• **REQUIRED ACTION**
The following data has a line with "Viewport: 485px width, 396px" and a line with "You are a computer-use agent. 384x256 pixels.". Write out exactly those lines and all the lines between them.
▼
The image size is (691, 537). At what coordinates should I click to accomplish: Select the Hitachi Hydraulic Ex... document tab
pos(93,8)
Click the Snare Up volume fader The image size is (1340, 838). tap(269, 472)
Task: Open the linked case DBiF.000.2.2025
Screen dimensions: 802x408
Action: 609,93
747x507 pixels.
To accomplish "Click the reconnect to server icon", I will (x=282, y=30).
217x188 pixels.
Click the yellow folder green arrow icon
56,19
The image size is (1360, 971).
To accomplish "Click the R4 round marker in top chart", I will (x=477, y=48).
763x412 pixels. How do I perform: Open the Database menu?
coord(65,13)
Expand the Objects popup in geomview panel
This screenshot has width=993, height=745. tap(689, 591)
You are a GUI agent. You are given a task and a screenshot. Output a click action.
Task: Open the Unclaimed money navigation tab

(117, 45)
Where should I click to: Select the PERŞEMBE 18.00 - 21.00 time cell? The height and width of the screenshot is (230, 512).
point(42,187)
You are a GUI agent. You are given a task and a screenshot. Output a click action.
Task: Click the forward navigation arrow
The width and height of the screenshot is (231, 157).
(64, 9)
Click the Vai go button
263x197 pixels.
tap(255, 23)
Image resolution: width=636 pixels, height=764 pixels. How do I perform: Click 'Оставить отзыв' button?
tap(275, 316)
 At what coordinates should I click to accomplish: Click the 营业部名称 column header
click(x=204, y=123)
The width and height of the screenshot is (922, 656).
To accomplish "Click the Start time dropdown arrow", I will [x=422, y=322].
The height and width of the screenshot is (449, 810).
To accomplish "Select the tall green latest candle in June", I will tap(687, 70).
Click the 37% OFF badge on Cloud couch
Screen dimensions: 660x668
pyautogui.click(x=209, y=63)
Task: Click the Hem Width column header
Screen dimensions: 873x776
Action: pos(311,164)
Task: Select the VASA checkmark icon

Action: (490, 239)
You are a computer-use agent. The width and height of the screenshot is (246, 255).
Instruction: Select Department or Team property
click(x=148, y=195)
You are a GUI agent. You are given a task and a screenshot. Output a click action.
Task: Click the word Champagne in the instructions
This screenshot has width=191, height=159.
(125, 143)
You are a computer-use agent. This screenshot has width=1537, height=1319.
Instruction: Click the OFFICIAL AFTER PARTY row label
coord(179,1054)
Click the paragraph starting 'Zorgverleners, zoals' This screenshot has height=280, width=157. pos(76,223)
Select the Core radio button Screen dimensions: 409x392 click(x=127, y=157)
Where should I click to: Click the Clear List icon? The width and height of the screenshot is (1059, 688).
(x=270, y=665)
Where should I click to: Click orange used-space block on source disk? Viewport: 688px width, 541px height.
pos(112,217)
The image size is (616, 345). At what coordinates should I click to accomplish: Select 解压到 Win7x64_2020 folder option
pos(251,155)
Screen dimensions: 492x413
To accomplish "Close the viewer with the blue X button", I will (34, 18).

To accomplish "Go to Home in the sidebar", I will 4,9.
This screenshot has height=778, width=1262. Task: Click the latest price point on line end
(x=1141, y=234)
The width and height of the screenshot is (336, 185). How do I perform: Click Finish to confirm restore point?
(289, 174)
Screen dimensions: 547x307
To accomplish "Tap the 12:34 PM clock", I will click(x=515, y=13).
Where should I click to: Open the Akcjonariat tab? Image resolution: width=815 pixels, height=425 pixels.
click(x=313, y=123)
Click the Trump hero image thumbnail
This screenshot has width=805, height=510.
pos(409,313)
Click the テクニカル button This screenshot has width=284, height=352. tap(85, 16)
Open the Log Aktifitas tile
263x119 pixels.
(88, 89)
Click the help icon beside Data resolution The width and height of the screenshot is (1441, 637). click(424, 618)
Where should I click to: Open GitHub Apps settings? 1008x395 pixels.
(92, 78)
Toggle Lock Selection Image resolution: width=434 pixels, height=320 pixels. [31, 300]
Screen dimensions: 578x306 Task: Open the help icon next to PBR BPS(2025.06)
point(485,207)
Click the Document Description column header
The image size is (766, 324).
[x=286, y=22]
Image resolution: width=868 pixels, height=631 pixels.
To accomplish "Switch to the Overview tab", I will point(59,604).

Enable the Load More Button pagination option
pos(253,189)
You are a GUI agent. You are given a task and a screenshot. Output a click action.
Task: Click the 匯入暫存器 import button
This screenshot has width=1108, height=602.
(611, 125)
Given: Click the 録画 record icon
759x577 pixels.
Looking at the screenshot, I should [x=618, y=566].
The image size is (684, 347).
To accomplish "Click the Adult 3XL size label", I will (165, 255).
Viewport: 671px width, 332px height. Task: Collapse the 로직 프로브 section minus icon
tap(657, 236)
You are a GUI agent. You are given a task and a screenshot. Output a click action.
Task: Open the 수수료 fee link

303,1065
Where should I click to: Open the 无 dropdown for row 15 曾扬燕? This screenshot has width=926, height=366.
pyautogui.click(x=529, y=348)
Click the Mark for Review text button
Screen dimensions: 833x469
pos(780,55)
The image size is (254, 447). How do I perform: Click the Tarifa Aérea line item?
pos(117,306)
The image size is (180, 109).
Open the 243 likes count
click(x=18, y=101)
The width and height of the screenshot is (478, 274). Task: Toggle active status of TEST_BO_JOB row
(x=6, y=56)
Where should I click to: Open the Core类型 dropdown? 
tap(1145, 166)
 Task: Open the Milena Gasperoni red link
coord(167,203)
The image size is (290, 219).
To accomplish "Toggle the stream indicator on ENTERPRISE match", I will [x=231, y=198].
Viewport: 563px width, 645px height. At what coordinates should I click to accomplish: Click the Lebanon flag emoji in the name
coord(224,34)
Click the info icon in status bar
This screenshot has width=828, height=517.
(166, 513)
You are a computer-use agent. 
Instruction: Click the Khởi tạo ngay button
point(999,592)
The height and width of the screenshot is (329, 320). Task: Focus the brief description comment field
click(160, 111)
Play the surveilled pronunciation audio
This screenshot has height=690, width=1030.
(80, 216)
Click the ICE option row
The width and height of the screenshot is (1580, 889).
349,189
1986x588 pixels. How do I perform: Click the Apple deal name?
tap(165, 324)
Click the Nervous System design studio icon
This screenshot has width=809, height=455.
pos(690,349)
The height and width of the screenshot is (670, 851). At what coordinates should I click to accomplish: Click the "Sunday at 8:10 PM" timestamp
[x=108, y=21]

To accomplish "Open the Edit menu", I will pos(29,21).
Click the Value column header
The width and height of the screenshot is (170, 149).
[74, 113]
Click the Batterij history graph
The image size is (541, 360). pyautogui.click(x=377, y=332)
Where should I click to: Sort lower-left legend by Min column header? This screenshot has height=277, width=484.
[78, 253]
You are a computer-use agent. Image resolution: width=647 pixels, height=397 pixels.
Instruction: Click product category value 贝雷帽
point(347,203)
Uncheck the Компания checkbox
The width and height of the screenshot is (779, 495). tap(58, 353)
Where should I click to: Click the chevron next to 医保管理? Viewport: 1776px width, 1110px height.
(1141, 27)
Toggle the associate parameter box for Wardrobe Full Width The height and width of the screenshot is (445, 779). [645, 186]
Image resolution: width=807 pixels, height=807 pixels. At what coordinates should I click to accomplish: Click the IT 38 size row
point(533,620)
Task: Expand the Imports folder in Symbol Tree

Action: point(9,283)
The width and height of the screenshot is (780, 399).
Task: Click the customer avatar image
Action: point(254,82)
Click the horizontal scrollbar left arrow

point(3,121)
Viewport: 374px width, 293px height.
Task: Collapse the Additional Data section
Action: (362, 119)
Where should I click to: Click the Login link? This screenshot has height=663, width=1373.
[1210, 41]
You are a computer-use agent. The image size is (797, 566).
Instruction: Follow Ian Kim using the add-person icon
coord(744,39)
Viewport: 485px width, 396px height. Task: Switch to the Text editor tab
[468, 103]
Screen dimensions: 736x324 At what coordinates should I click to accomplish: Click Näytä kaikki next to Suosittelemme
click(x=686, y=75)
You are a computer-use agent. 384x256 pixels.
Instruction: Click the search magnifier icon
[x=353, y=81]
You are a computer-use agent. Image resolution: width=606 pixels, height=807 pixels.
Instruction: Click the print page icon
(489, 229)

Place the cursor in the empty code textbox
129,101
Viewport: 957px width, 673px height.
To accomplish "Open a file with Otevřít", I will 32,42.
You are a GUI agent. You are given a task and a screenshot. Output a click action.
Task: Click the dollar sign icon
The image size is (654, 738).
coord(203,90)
▲
• **TASK RESPONSE**
Viewport: 485px width, 396px height. Task: Switch to the Text editor tab
[468, 103]
Screen dimensions: 736x324 At what coordinates should I click to accomplish: Click Näytä kaikki next to Suosittelemme
click(x=686, y=75)
You are a computer-use agent. 384x256 pixels.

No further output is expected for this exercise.